__OBJECTIVE__: Rescale the listing between the lines holding "You are a GUI" and "Maintenance is Off", inclusive, by reproducing those lines with their requests and multiplying every coordinate in the answers by 0.45, rounding to whole numbers with halves going up. Leave the pictures out of your answer.

__EXTRACTED RECORDS__:
BEGIN

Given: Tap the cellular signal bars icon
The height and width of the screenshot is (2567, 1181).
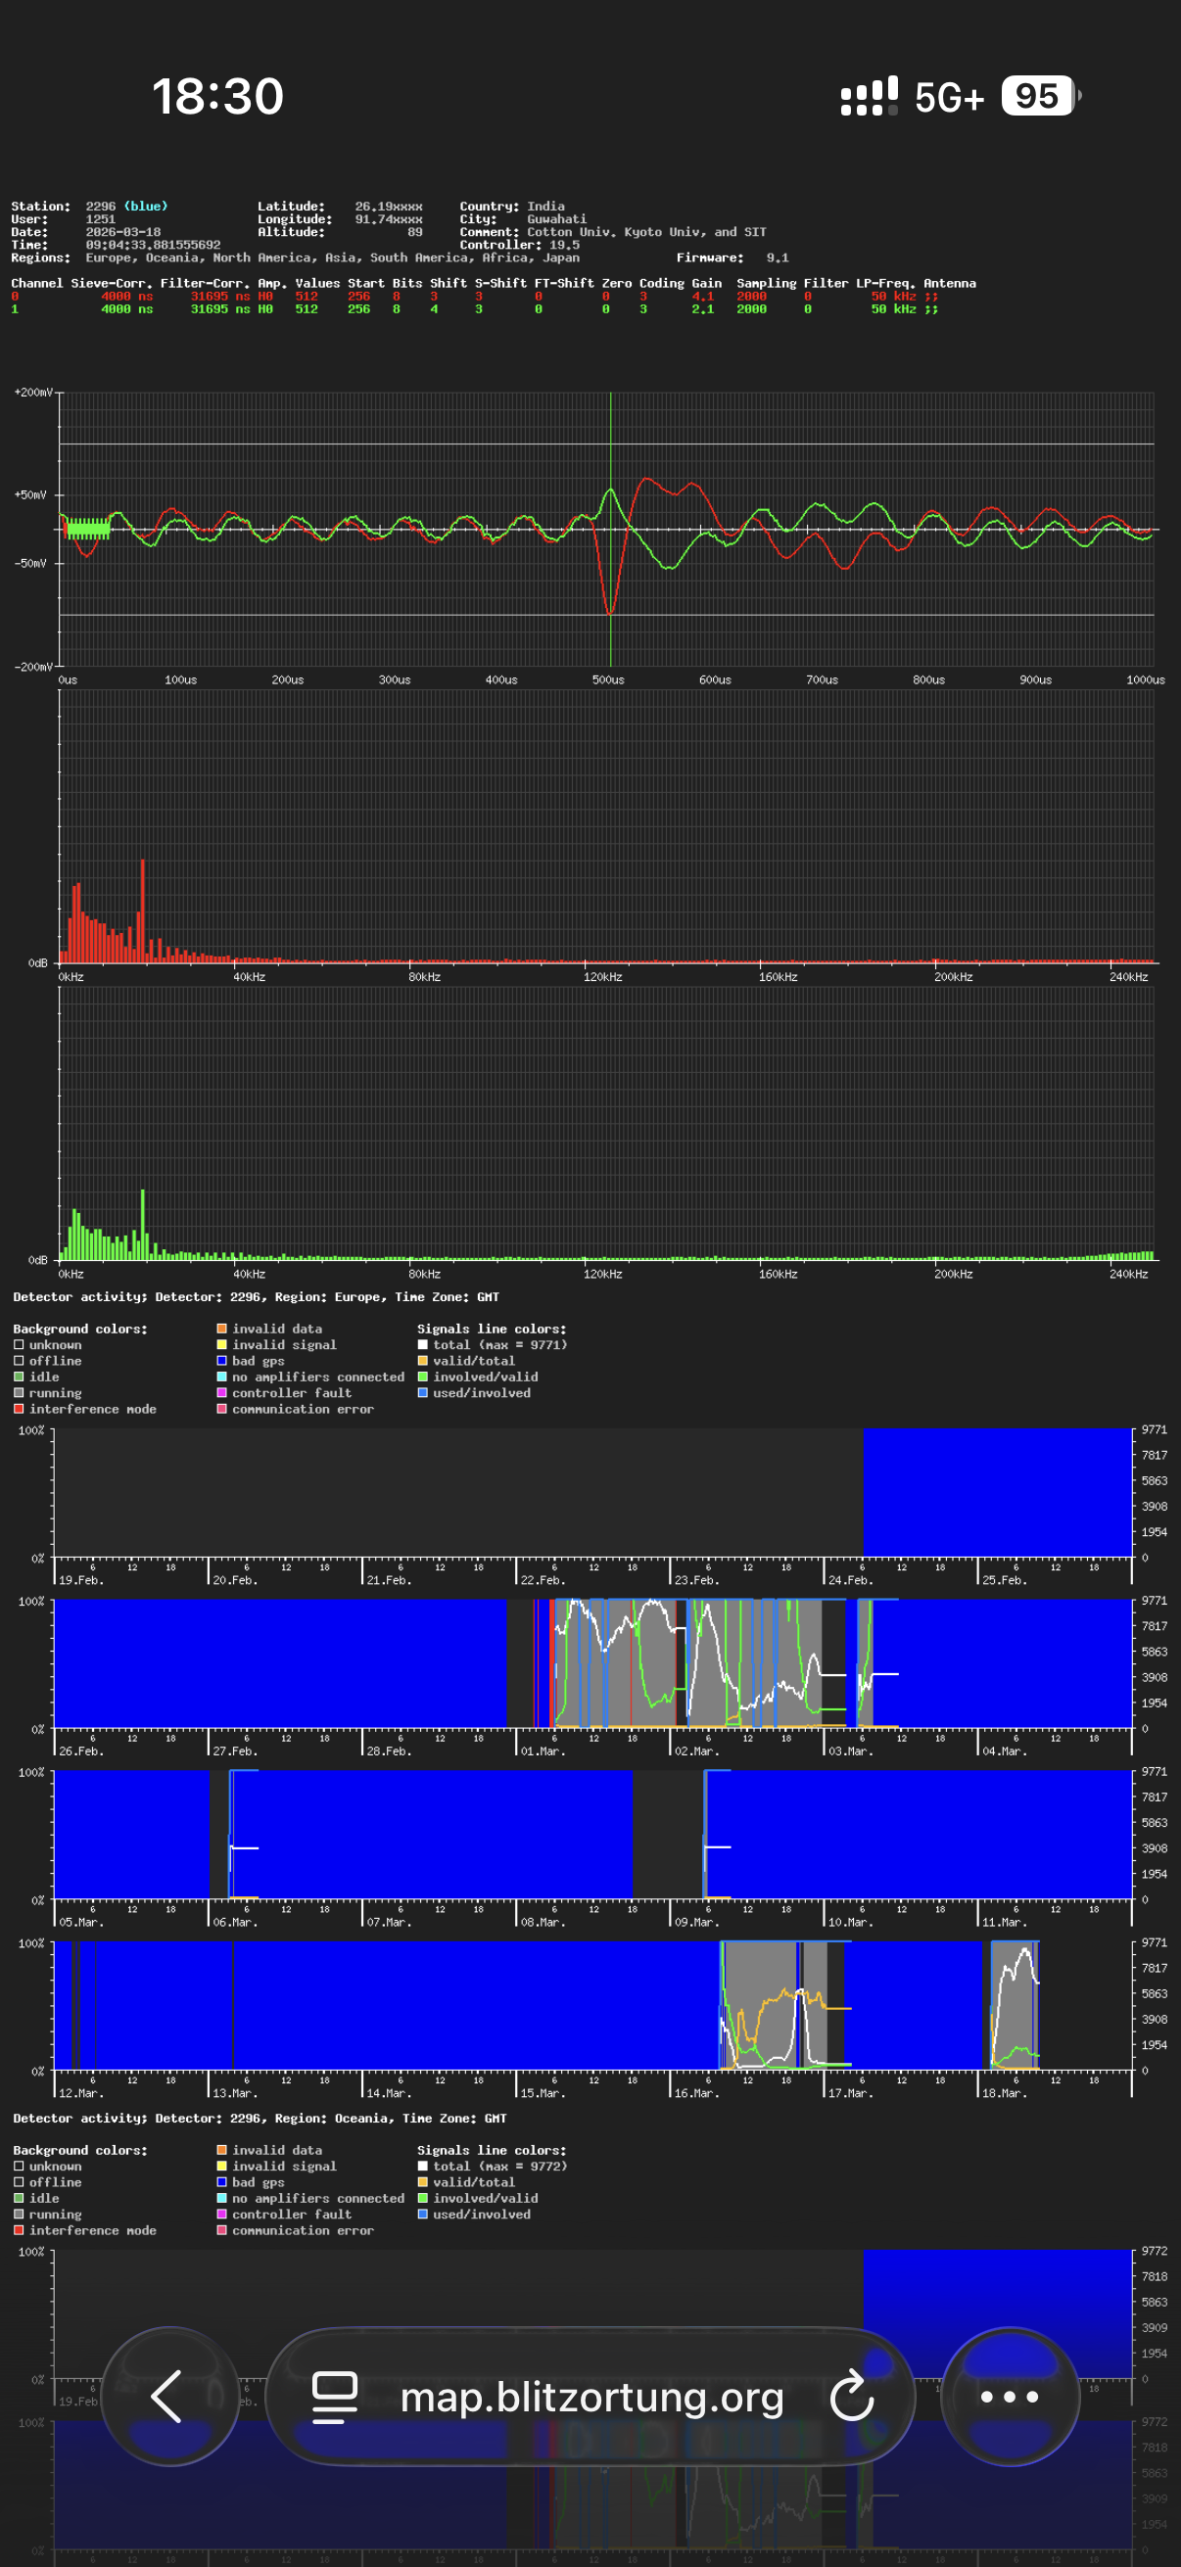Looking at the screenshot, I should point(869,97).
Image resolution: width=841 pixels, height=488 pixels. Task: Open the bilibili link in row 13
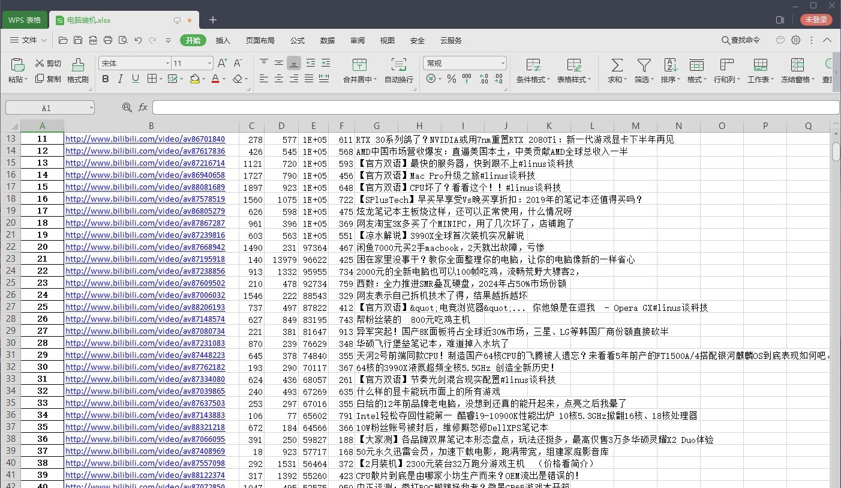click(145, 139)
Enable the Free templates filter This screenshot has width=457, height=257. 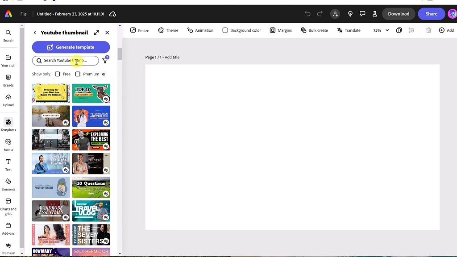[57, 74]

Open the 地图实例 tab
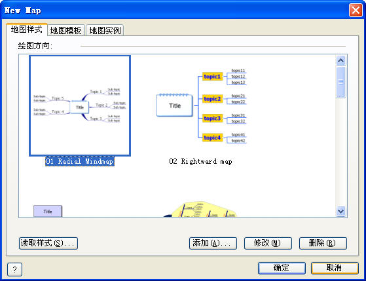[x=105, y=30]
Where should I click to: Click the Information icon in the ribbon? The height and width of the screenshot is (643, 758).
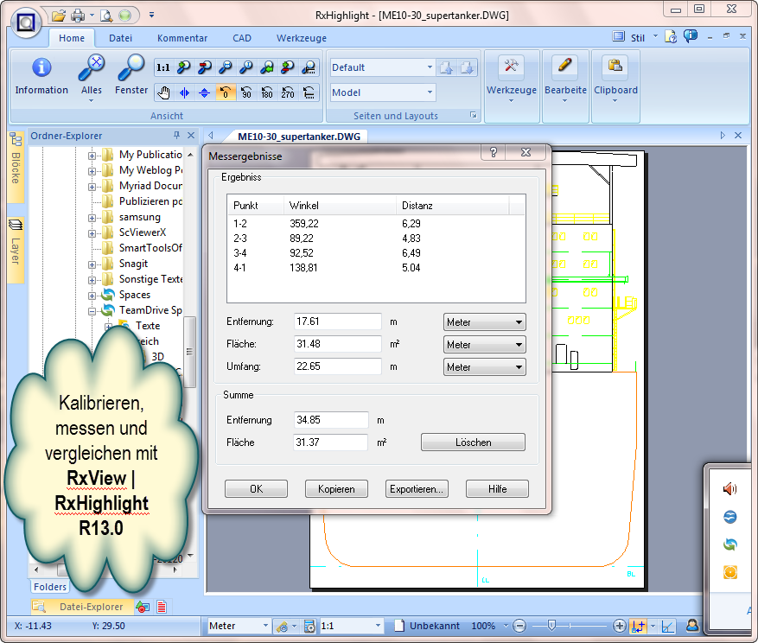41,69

END
BEGIN

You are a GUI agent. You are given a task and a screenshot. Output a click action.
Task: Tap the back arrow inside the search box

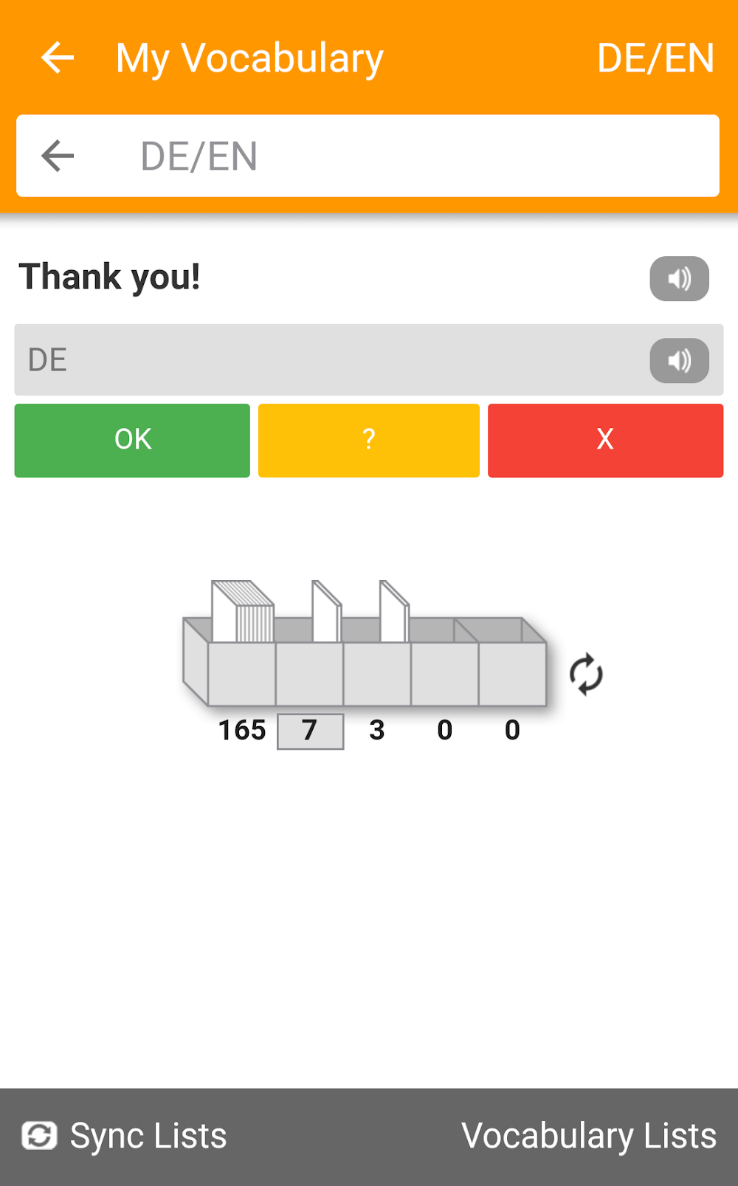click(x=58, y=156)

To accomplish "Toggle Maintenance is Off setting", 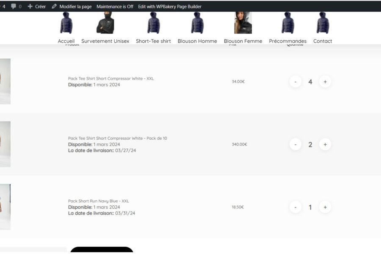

END

__RESPONSE TO THIS EXERCISE__:
You are a GUI agent. You are given a task and a screenshot. Output a click action.
Task: Tap the back arrow inside the search box

click(x=26, y=70)

To accomplish "Toggle Maintenance is Off setting", 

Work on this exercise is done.